What you should do →
Copy the records below word for word, starting with the line that contains "You are a computer-use agent. The image size is (1518, 780)." and continuing through the final line of the records.

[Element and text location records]
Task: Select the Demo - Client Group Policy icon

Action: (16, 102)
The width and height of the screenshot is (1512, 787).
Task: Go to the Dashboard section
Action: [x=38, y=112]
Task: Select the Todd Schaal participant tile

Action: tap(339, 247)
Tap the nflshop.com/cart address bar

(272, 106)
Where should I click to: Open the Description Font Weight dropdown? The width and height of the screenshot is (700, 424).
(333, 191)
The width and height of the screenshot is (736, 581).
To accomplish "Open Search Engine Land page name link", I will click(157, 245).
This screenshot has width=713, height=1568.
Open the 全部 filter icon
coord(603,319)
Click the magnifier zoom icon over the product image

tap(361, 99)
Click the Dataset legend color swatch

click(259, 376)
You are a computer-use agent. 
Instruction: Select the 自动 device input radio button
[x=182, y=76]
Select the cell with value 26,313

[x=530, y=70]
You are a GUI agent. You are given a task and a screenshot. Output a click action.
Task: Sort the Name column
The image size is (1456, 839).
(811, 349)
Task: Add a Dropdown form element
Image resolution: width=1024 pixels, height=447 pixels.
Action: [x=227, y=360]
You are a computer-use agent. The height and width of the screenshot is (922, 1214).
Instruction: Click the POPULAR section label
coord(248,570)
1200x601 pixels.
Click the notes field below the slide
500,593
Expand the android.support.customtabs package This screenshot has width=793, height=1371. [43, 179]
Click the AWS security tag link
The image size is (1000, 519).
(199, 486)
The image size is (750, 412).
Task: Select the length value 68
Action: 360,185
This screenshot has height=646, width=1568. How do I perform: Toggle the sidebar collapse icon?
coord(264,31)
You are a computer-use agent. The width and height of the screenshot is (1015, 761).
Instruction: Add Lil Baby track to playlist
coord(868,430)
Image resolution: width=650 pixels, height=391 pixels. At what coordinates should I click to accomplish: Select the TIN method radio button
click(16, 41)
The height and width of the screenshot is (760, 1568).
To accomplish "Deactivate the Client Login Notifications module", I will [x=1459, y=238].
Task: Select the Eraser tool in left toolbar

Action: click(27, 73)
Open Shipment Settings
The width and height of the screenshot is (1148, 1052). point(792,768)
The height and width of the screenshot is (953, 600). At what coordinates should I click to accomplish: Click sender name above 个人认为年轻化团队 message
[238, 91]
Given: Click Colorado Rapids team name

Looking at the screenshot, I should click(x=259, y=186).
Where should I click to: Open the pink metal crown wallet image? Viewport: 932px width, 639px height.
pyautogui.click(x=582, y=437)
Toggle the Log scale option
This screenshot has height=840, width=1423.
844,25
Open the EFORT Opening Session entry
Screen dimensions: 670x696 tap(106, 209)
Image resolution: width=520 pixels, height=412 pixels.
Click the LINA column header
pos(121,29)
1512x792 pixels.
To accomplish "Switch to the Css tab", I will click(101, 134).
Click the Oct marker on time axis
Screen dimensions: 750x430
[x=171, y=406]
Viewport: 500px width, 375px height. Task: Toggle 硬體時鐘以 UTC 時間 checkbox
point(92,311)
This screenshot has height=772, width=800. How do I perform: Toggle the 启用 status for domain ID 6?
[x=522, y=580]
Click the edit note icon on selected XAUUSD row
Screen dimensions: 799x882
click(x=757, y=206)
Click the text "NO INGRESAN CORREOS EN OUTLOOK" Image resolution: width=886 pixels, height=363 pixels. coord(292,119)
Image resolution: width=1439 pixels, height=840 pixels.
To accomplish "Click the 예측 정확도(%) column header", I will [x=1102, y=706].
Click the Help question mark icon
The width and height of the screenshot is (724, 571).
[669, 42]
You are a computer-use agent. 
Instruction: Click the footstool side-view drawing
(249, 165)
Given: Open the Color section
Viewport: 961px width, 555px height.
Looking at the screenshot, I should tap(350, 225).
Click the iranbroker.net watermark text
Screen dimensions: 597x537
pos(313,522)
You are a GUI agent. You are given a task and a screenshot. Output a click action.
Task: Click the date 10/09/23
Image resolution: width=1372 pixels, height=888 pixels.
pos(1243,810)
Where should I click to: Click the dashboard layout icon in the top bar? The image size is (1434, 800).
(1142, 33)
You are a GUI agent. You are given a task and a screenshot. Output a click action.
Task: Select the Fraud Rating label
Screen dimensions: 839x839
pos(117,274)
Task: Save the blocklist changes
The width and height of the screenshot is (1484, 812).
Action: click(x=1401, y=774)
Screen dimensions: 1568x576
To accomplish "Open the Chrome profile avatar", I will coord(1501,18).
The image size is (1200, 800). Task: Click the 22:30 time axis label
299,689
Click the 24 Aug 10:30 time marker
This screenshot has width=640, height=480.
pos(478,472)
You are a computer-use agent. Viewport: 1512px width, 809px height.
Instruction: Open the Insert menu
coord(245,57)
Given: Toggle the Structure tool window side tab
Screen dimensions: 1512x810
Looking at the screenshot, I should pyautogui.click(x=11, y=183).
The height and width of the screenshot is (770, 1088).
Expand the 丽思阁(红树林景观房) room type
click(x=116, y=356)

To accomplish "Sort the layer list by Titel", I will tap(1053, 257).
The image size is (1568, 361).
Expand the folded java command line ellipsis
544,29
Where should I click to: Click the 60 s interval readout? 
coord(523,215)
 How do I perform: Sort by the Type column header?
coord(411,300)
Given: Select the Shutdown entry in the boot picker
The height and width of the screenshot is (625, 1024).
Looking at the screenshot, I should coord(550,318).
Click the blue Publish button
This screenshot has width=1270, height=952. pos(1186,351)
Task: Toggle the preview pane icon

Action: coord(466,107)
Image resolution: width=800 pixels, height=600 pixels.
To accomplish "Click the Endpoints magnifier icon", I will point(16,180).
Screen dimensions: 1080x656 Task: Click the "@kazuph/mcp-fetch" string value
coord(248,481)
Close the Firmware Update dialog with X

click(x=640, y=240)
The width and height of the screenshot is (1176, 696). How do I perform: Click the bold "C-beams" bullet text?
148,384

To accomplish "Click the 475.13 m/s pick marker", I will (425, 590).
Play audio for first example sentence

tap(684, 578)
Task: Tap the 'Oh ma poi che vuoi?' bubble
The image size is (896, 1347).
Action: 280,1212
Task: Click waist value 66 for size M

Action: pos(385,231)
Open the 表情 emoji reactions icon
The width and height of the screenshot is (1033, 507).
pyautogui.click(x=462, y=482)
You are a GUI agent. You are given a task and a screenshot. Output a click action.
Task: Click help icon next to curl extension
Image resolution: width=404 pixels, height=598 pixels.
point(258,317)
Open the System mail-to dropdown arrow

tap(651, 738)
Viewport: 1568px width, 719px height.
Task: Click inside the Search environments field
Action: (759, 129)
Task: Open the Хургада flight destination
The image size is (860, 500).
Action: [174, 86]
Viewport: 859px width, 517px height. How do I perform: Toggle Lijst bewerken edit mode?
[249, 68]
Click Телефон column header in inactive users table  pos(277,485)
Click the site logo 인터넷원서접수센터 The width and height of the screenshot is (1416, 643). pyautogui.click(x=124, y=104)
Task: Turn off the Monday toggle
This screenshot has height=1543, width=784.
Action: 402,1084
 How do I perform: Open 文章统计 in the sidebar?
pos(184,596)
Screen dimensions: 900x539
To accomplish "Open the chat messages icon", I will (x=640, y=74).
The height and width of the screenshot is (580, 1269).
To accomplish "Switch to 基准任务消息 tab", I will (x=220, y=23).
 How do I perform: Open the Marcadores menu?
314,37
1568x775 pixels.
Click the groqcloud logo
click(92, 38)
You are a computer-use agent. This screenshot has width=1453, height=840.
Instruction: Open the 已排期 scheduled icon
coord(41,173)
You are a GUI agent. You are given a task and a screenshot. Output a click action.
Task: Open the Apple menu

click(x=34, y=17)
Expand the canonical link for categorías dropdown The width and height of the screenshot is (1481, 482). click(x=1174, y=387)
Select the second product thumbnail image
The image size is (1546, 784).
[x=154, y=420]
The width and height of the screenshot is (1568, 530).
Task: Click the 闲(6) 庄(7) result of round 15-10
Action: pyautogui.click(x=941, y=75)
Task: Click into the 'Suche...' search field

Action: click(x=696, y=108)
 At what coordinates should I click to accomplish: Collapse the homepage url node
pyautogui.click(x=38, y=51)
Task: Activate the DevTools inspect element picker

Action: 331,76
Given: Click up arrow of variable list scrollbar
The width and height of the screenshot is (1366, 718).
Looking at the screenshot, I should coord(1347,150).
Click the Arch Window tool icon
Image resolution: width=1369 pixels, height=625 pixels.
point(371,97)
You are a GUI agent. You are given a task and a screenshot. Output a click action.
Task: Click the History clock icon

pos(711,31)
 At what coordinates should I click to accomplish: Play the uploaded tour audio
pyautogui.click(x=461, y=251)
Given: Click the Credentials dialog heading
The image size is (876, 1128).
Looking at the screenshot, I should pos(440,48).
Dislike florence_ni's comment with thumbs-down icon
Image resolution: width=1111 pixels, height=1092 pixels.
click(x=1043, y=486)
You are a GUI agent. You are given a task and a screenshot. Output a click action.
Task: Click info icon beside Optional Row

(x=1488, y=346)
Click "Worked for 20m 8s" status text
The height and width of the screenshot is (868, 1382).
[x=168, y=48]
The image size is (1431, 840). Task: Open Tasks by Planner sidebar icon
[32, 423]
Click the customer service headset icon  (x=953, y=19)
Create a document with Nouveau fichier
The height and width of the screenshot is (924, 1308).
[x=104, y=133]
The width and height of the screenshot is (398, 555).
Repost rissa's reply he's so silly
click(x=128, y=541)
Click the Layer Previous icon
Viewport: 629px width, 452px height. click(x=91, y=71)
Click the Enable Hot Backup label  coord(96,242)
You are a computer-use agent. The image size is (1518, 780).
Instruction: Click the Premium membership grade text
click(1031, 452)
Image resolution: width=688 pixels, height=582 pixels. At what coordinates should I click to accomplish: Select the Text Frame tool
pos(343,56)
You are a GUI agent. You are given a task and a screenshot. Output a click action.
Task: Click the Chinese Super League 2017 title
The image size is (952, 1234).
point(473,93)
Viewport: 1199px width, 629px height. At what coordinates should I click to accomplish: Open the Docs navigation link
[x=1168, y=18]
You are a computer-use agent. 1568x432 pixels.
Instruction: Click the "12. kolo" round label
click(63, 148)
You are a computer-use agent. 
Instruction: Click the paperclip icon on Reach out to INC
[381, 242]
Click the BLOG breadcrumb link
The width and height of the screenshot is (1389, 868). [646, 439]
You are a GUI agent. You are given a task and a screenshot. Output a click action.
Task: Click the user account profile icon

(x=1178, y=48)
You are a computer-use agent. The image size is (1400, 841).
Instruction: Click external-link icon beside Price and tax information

Problem solution →
You are a computer-use agent. The image size is (1518, 780).
Instruction: Click the Premium membership grade text
click(1031, 452)
Image resolution: width=688 pixels, height=582 pixels. At what coordinates should I click to accomplish: Select the Text Frame tool
pos(343,56)
You are a GUI agent. You are given a task and a screenshot. Output a click action.
Task: Click the Chinese Super League 2017 title
The image size is (952, 1234).
point(473,93)
Viewport: 1199px width, 629px height. At what coordinates should I click to accomplish: Open the Docs navigation link
[x=1168, y=18]
You are a computer-use agent. 1568x432 pixels.
Instruction: Click the "12. kolo" round label
click(63, 148)
You are a computer-use agent. 
Instruction: Click the paperclip icon on Reach out to INC
[381, 242]
Click the BLOG breadcrumb link
The width and height of the screenshot is (1389, 868). [646, 439]
You are a GUI agent. You are given a task and a screenshot. Output a click action.
Task: Click the user account profile icon

(x=1178, y=48)
You are a computer-use agent. The image size is (1400, 841).
Instruction: Click external-link icon beside Price and tax information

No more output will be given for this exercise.